BRE Global would not comment on the leaked report when contacted by HuffPost and diverted any media queries to the Metropolitan Police Service.
The Metropolitan Police said: “Our aim is to carry out an investigation that has integrity and if it uncovers evidence that any individual or organisation is criminally culpable we want that evidence to be tested through the judicial system.
“As such we are disappointed that an interim draft report appears to have been leaked and published. To protect the integrity of the investigation the MPS will not confirm specifics of the ongoing investigation.”
The force added that “the heart of our investigation is and will continue to be the families of those who lost their lives; those for whom Grenfell Tower was home and the local community so impacted by events that night”.
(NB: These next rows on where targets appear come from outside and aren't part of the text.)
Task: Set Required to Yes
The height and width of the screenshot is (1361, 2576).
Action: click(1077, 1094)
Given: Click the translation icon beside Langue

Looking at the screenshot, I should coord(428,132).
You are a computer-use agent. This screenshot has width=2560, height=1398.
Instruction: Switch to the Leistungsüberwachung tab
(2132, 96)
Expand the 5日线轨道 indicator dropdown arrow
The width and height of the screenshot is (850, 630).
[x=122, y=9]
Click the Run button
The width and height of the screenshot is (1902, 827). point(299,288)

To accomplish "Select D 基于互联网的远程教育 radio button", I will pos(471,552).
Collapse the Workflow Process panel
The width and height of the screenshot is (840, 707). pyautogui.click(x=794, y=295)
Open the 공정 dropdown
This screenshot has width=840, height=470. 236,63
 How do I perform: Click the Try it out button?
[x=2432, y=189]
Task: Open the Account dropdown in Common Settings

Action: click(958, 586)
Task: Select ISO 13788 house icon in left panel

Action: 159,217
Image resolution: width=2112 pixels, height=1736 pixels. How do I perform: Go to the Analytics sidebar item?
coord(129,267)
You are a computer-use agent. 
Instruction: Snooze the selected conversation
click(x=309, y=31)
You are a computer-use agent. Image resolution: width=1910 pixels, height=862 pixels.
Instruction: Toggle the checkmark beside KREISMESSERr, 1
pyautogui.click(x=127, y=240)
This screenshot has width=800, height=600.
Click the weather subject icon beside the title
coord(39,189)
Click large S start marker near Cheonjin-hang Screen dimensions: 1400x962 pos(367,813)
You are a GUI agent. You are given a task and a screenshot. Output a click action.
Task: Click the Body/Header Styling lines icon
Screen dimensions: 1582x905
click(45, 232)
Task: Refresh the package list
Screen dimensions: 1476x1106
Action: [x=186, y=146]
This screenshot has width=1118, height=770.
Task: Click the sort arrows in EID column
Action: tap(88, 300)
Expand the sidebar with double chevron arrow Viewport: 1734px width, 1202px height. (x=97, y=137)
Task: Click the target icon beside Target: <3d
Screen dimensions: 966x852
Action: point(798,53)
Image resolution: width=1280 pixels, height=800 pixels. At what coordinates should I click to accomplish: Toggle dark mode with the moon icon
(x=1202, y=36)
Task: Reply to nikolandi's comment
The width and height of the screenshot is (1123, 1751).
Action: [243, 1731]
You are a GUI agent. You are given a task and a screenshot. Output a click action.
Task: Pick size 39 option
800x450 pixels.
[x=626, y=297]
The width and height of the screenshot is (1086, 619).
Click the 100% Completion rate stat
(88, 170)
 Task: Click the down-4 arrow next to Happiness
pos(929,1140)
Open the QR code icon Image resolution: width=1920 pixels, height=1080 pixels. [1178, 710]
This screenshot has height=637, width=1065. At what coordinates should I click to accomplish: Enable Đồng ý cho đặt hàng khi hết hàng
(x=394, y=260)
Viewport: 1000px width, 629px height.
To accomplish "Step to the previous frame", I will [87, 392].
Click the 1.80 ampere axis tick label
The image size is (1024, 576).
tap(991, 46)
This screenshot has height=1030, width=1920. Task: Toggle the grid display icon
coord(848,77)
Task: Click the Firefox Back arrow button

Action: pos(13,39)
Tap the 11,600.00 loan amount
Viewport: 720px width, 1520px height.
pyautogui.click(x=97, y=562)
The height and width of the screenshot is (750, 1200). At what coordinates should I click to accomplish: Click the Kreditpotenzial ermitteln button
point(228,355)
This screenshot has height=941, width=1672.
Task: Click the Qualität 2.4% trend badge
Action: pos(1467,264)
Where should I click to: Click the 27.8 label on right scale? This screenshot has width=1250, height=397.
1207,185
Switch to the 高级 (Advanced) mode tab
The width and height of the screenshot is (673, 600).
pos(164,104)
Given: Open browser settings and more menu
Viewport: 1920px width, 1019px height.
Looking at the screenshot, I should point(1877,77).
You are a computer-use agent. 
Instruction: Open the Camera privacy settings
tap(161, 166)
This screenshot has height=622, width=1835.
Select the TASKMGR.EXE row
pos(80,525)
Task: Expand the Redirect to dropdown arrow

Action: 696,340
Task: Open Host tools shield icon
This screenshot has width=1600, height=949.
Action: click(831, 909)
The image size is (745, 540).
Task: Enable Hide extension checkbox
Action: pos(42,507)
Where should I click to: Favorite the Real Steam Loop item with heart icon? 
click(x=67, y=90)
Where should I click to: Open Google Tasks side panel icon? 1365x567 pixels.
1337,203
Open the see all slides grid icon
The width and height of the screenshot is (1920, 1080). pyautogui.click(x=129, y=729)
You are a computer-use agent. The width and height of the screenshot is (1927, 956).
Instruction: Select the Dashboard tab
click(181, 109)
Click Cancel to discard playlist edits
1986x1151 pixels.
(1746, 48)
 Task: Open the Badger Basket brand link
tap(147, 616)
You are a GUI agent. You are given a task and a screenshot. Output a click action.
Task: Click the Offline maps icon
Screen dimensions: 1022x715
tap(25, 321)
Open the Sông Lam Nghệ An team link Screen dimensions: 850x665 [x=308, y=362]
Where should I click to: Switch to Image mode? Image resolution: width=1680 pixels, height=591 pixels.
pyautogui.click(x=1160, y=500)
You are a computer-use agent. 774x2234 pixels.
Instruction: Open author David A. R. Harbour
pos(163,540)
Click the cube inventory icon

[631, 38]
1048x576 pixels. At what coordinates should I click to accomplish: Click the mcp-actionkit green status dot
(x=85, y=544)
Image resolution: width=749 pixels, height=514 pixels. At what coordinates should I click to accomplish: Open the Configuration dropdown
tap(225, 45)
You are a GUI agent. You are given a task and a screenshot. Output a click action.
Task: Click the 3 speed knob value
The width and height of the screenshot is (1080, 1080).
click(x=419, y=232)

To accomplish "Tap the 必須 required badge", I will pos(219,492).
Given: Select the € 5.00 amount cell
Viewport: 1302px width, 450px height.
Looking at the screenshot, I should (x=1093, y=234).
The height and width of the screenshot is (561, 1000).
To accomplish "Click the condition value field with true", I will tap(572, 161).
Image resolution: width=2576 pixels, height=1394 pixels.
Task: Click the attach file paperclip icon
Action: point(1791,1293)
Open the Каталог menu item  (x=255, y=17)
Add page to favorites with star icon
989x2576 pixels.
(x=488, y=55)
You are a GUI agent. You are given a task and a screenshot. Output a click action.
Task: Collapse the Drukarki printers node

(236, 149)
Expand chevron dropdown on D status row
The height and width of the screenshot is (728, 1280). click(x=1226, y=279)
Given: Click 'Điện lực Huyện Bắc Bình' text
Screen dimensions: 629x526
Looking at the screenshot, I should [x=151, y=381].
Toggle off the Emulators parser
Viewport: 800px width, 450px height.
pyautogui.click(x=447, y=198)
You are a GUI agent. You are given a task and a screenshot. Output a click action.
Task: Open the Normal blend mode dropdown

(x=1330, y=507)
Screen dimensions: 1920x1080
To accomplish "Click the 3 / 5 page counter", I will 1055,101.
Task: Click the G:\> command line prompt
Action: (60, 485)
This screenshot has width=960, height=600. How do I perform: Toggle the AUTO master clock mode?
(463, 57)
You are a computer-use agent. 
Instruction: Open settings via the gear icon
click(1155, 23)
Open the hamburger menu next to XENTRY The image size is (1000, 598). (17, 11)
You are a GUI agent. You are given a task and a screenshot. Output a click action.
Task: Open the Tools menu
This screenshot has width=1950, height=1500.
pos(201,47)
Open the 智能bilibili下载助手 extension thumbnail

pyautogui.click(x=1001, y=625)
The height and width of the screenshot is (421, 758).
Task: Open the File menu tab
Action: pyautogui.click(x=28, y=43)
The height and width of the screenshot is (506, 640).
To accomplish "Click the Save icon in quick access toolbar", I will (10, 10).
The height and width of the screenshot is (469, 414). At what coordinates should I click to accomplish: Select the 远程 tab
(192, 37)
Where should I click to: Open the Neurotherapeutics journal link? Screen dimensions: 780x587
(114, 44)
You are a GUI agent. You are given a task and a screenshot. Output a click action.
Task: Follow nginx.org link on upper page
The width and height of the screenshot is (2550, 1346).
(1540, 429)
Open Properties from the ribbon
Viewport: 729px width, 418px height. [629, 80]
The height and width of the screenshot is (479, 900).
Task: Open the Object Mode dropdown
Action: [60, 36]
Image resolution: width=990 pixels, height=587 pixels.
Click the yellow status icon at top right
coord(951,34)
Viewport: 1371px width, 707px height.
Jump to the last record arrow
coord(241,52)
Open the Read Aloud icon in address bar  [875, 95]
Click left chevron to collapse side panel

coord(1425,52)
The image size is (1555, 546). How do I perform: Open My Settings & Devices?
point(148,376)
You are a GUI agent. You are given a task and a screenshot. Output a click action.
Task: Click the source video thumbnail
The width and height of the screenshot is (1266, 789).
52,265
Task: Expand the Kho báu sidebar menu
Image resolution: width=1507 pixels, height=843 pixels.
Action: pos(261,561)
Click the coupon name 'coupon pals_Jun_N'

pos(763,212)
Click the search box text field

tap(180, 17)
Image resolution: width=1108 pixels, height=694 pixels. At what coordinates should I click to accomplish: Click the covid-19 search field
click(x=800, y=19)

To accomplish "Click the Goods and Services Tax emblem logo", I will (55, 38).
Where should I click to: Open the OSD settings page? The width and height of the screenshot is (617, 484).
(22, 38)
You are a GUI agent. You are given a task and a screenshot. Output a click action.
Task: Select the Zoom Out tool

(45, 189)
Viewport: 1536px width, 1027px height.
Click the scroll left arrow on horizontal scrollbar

In a statement, Grenfell United said: “It was clear to us the refurbishment was shoddy and second rate. We raised concerns time and time again. We were not just ignored but bullied to keep quiet.”
It continued: “It’s an industry that is broken. It’s also an industry that has been allowed to get away with this behaviour.
“Six people died in a fire at Lakanal House in 2009 and the Government failed to act and make changes to regulations that would have stopped a fire like that happening again. Tonight we know people are going to sleep in homes with dangerous cladding on them.
“It is vital the police investigation and the public Inquiry uncover everything that led to the fire and that the Government now actually act so that this can never happen again.”
John Healey, shadow secretary of state for housing, said: “The terrible fire at Grenfell Tower exposed a breakdown in our system of fire-safety checks and controls. It demands a national response from Government to make sure it never happens again.
“Ten months on, it is shameful that only seven other tower blocks with dangerous cladding have had it replaced. Ministers need to stop sitting on their hands, and act urgently to help fund essential fire safety work in tower blocks that they know are dangerous.”